# Lab 3

In this lab, we will practice Python's higher order functions, in particular, map(), filter() and reduce().


## Task 1

You are provided a list of service status updates scraped from an MTA information website. Each update may indicate <i>Good Service</i>, <i>Planned Work</i>, or <i>Delays</i> for one or more subway lines. Our first objective is to list all the lines that are running with <i>Delays</i>. To guide you through the process, we split the problem into smaller tasks.

In [1]:
from functools import reduce

In [2]:
# This is your input data, a list of subway line status.
# It is a list of string in a specific format

status = [
    '1,2,3 : Good Service',
    '4,5,6 : Delays',
    '7 : Good Service',
    'A,C : Good Service',
    'E : Planned Work',
    'G : Delays',
    'B,D,F,M : Good Service',
    'J,Z : Delays',
    'L : Good Service',
    'N,Q,R : Planned Work',
    'S : Good Service',
]

### Sub-Task 1

Please complete the lambda expression to filter only the status updates for the lines that run with <i>Delays</i>.

In [7]:
delayUpdates = list(filter(lambda x: 'Delays' in x, status))
delayUpdates

['4,5,6 : Delays', 'G : Delays', 'J,Z : Delays']

### Sub-Task 2

Please complete the lambda expression below to convert each status line into a list of subway lines, i.e. <b><i>'4,5,6 : Delays'</i></b> would become <b><i>['4','5','6']</i></b>

In [9]:
delayLineList = list(map(lambda x: x.split(' :')[0].split(','), delayUpdates))
delayLineList

[['4', '5', '6'], ['G'], ['J', 'Z']]

### Sub-Task 3

Please complete the reduce command below to convert each the list of subway lists given in <i>delayLineList</i> into a single list of subway lines running with delay.

In [19]:
delayLines = reduce(lambda x,y: x+y, delayLineList)
#delayLines = reduce(lambda x,y: x+y, delayLineList, ['X']) # X can be identified as the initial
delayLines

['4', '5', '6', 'G', 'J', 'Z']

### Sub-Task 4

Please complete the reduce command below to count the number of lines in <b>delayLines</b>.

In [22]:
delayLineCnt = reduce(lambda x,y: x+1,
                    delayLines, 0)
delayLineCnt

6

## Task 2

In this excercise, we would like to expand the combined service updates into separate updates for each subway line. For example, instead of having a single line <b>'1,2,3 : Good Service'</b> to indicate that line 1, 2, and 3 are in good service, we would like to convert that into 3 separate updates: <b>'1 : Good Service'</b>, <b>'2 : Good Service'</b>, and <b>'3 : Good Service'</b>.

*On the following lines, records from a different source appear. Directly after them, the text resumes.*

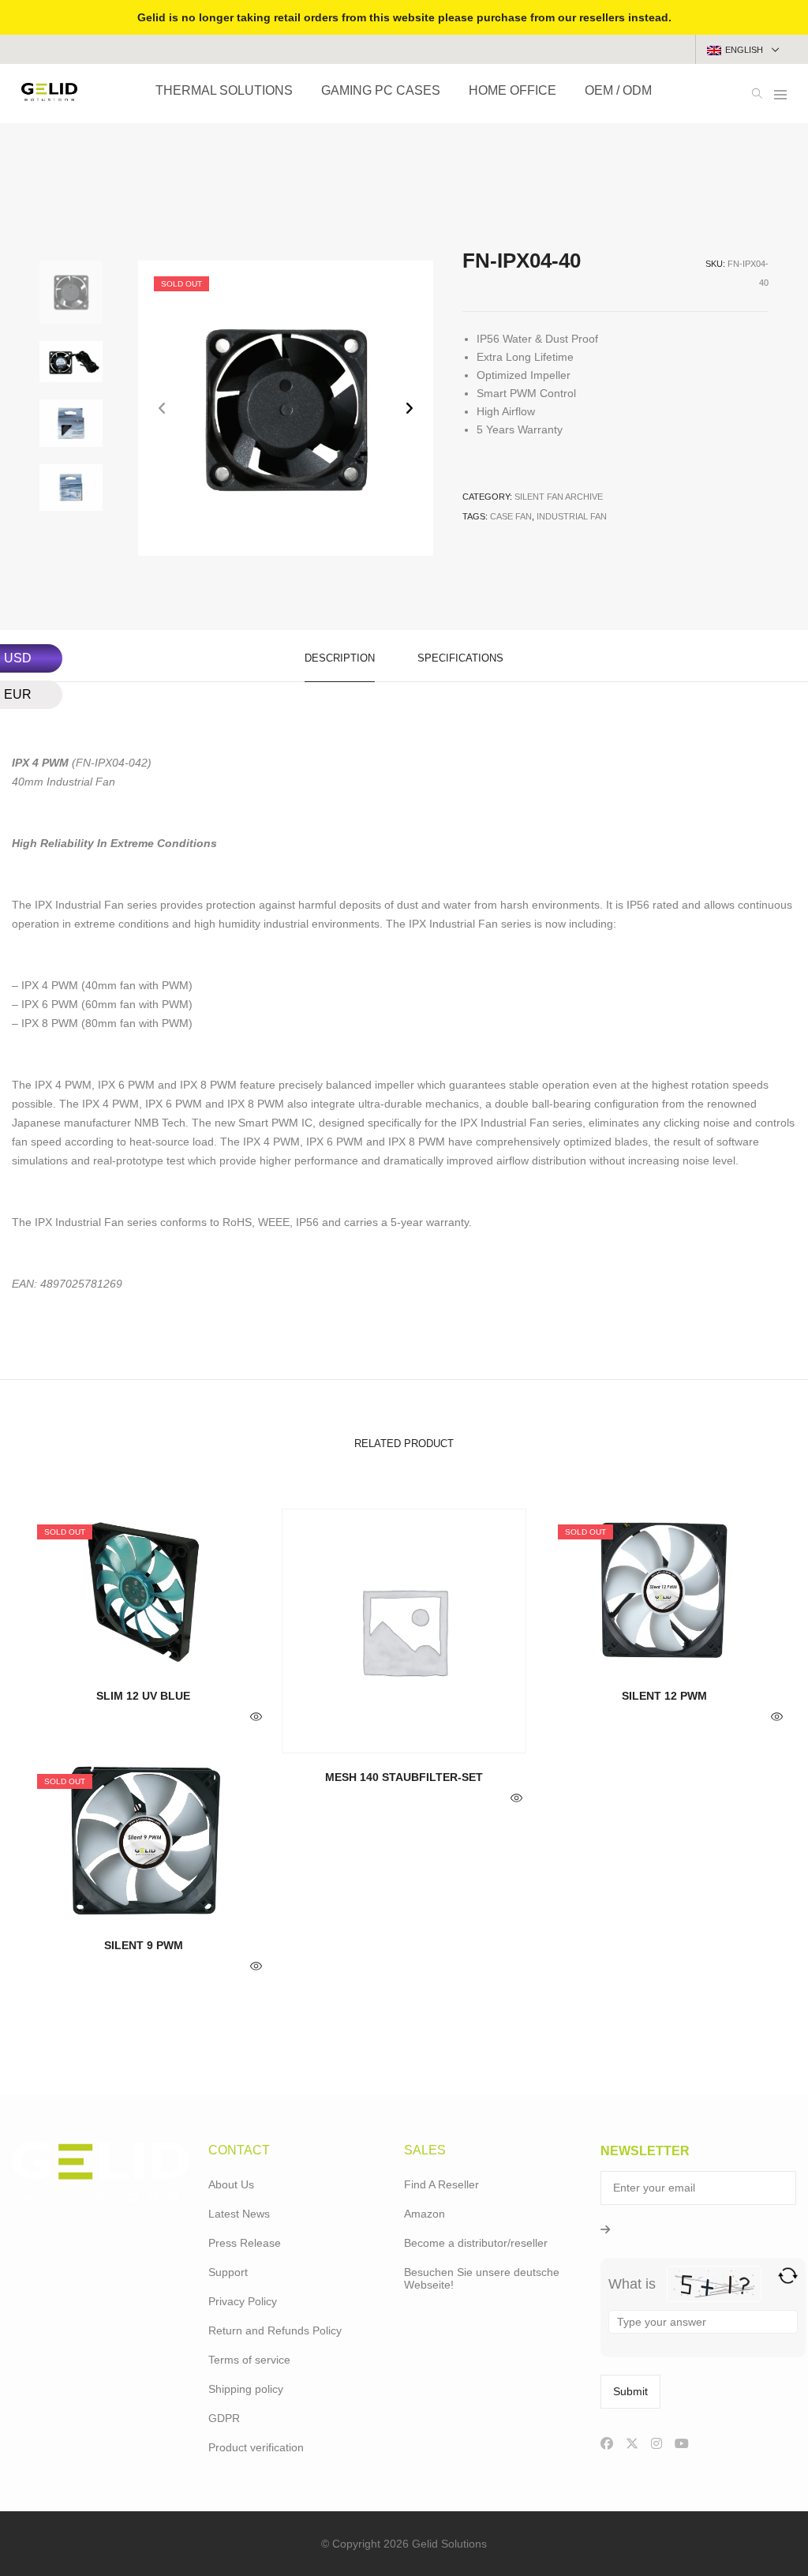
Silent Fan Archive (558, 496)
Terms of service (249, 2359)
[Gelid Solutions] (49, 94)
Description (340, 658)
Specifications (460, 658)
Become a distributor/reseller (476, 2243)
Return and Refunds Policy (275, 2330)
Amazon (424, 2213)
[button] (409, 408)
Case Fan (511, 516)
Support (228, 2272)
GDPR (224, 2418)
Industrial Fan (572, 516)
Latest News (239, 2213)
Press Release (244, 2243)
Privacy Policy (242, 2301)
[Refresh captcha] (788, 2275)
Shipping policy (245, 2389)
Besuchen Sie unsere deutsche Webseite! (481, 2278)
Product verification (256, 2447)
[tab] (340, 656)
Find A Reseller (441, 2184)
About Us (231, 2184)
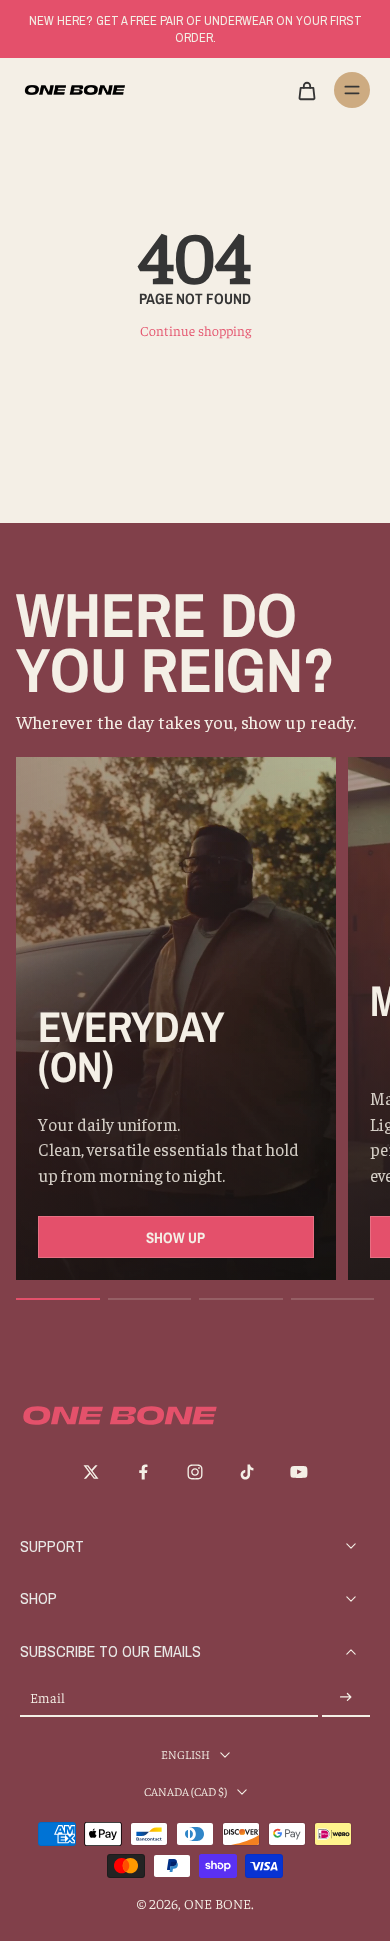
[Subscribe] (346, 1697)
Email (47, 1697)
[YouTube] (299, 1472)
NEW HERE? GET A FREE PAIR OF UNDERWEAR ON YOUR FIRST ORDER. (195, 29)
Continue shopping (195, 330)
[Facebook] (143, 1472)
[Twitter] (91, 1472)
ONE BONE (217, 1903)
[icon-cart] (306, 90)
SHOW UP (175, 1237)
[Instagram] (195, 1472)
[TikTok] (247, 1472)
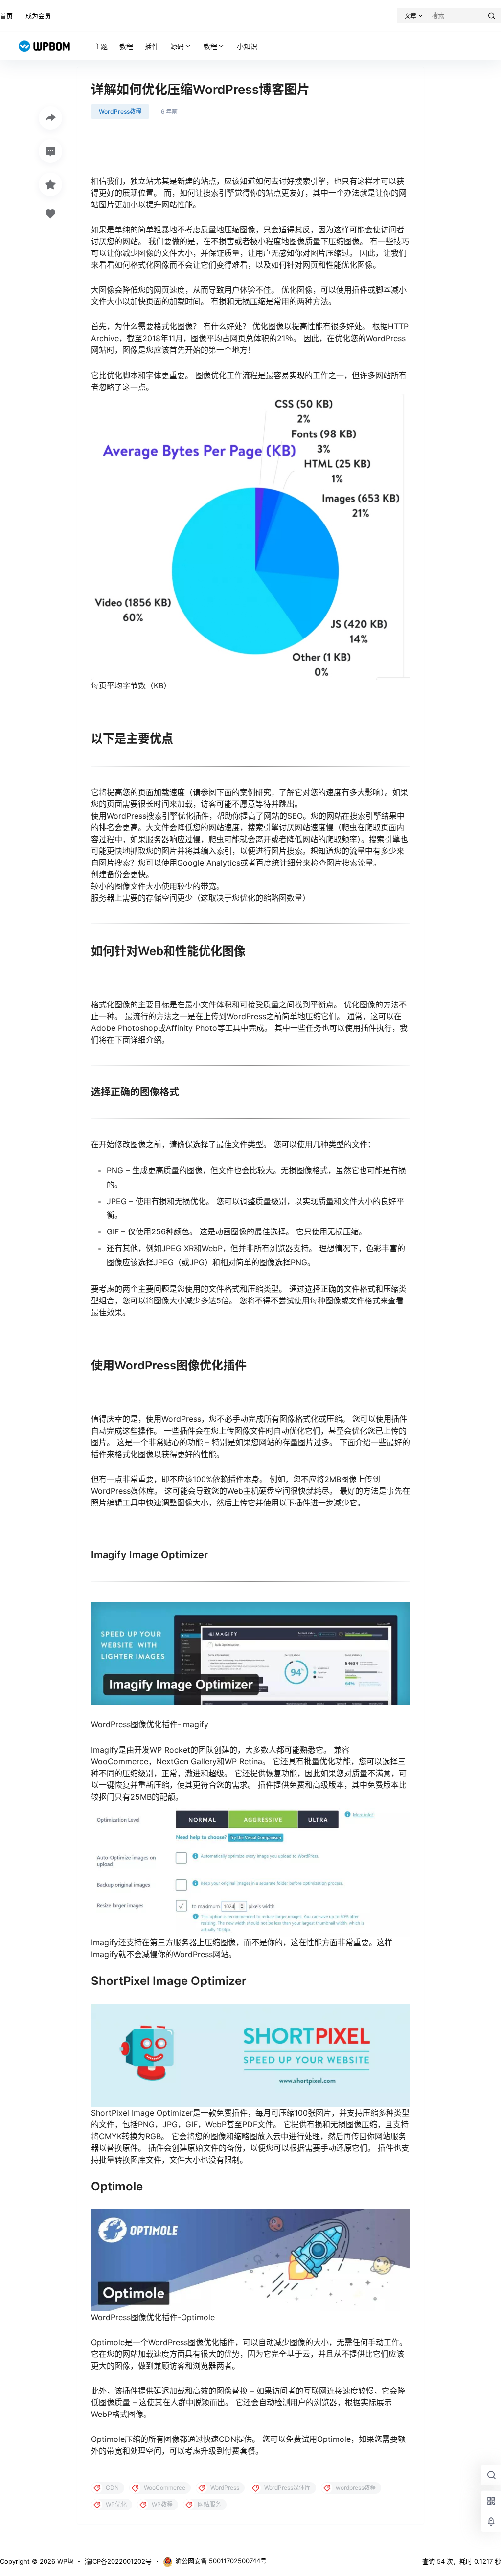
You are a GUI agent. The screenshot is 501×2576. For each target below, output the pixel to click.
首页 (6, 16)
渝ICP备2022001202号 (118, 2561)
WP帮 (64, 2561)
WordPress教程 (120, 111)
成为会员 (38, 16)
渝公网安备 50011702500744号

You are tasked to write a chain of map(), filter(), and/or reduce() to convert the <b>status</b> variable into a list like below:

Please note that you may only use higher order functions without access to global variables. Your expression should contain only map(), filter() and/or reduce() and your custom function definitions.

In [23]:
status[:2]

['1,2,3 : Good Service', '4,5,6 : Delays']

In [38]:
#method 1
def mapper(x):
    s = x.split(' : ')
    lines = s[0].split(',')
    status = s[1]
    #print(lines, status)
    return [' : '.join([line, status]) for line in lines]


#updates = list(map(mapper,status))
updates = list(reduce(lambda x,y:x+y, map(mapper,status), []))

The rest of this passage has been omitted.